Still, there are pop culture topics that are worthy of philosophical consideration. As our pal Bill Vallicella has noted, The Twilight Zone is one of them. Naturally, a volume on that subject has appeared, and while I have not yet read Philosophy in the Twilight Zone, it looks interesting and I plan to do so. In any event, anyone who has watched the show can think of examples of episodes which raise serious philosophical questions.
In “The Man in the Bottle,” a genie grants a down-on-their-luck couple four wishes. This turns out, of course, to be less of a blessing than they assume it will be. Watching this episode as a youngster spawned one of the first philosophical thoughts I can recall ever having: Why couldn’t the couple wish for ten or twenty more wishes, as the husband suggests doing at one point? The genie just says that “wishing for more wishes is not permitted,” but this limitation seems arbitrary. It also seems easy to get around, for why couldn’t the husband just respond: “OK, then in that case I wish you hadn’t imposed that arbitrary rule!” And if the genie then said that that was also something that couldn’t be wished for, why couldn’t the husband reply that his wish in that case is that that rule had never been imposed?

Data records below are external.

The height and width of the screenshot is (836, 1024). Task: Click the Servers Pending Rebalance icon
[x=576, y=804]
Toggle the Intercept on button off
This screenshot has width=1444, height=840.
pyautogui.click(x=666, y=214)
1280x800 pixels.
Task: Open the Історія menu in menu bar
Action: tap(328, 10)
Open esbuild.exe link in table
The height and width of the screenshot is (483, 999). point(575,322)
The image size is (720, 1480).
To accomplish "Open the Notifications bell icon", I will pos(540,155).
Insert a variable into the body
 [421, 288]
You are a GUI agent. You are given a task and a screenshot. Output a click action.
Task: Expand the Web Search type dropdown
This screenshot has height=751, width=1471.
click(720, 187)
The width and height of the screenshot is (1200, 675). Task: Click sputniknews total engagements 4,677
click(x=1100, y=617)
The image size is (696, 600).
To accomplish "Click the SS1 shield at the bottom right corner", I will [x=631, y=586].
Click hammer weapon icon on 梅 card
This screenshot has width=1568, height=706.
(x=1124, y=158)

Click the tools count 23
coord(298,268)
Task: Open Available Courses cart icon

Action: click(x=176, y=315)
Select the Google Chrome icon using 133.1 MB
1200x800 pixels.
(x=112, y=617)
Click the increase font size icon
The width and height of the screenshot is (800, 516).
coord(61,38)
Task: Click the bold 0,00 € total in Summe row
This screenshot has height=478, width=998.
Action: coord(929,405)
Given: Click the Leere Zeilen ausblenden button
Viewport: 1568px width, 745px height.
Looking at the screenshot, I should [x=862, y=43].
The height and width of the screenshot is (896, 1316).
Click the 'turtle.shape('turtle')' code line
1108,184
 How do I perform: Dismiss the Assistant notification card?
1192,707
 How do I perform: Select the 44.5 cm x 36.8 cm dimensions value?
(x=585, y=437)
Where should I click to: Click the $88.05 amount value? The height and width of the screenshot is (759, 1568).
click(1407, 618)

The indeterminacy illustrated by this example – the difficulty of “nailing down” the content of a certain rule or statement so that what one wants it to rule out really is ruled out – is in fact part of the larger theme of the episode. Every wish the couple makes – for money, for power – turns out to have unforeseen unhappy implications, and there seems to be no way to add detail to the description of the content of the wish to make absolutely certain that no further iteration of the same basic problems can crop up. Readers of Wittgenstein, Hayek, or Kripke will appreciate the difficulty. There is also moral and political significance to the problem the episode raises. We are often prone to think of personal and social problems in terms of what would happen if only we could “press a button.” In fact this is a very foolish way to think, because human life and human problems are typically far too complicated to boil down to a single factor, the alteration of which would solve everything.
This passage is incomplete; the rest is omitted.